__Exercise__. Below are some entries. Transcribe the lines from the one holding "The height and width of the screenshot is (424, 636)." to the one holding "Given: Share the post via paper plane icon", inclusive, but not the pictures among them.

__Task inputs__.
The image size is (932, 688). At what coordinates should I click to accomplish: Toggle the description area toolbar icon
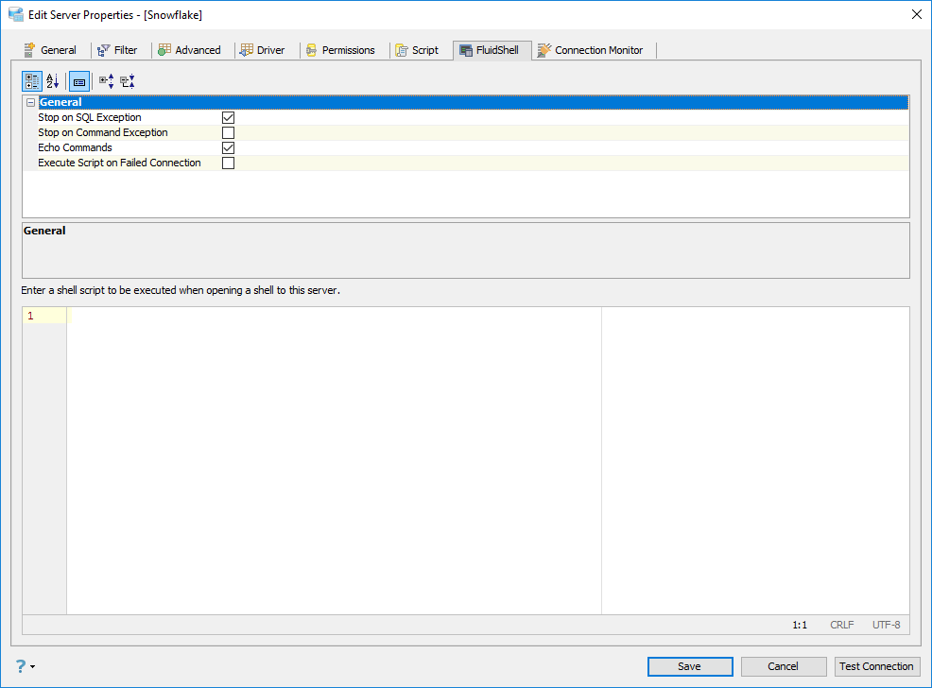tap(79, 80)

==

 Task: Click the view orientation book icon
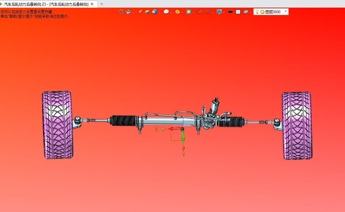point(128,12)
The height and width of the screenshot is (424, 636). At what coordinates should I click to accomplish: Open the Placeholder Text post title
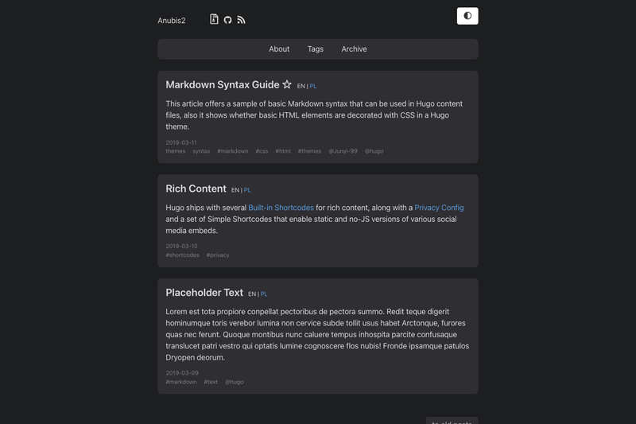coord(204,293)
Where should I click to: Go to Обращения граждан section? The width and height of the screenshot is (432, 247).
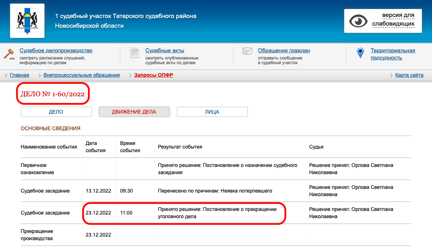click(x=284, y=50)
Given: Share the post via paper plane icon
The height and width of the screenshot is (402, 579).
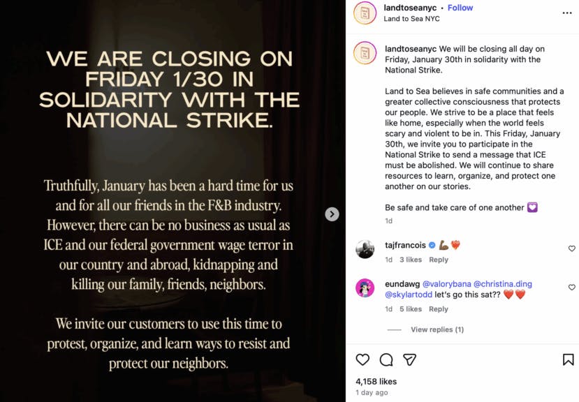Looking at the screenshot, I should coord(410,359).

==

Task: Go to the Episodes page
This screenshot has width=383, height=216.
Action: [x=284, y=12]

__Written reply__.
The height and width of the screenshot is (424, 636). At what coordinates should I click to accomplish: Open the Placeholder Text post title
coord(204,293)
Where should I click to: Go to Обращения граждан section? The width and height of the screenshot is (432, 247).
click(x=284, y=50)
Given: Share the post via paper plane icon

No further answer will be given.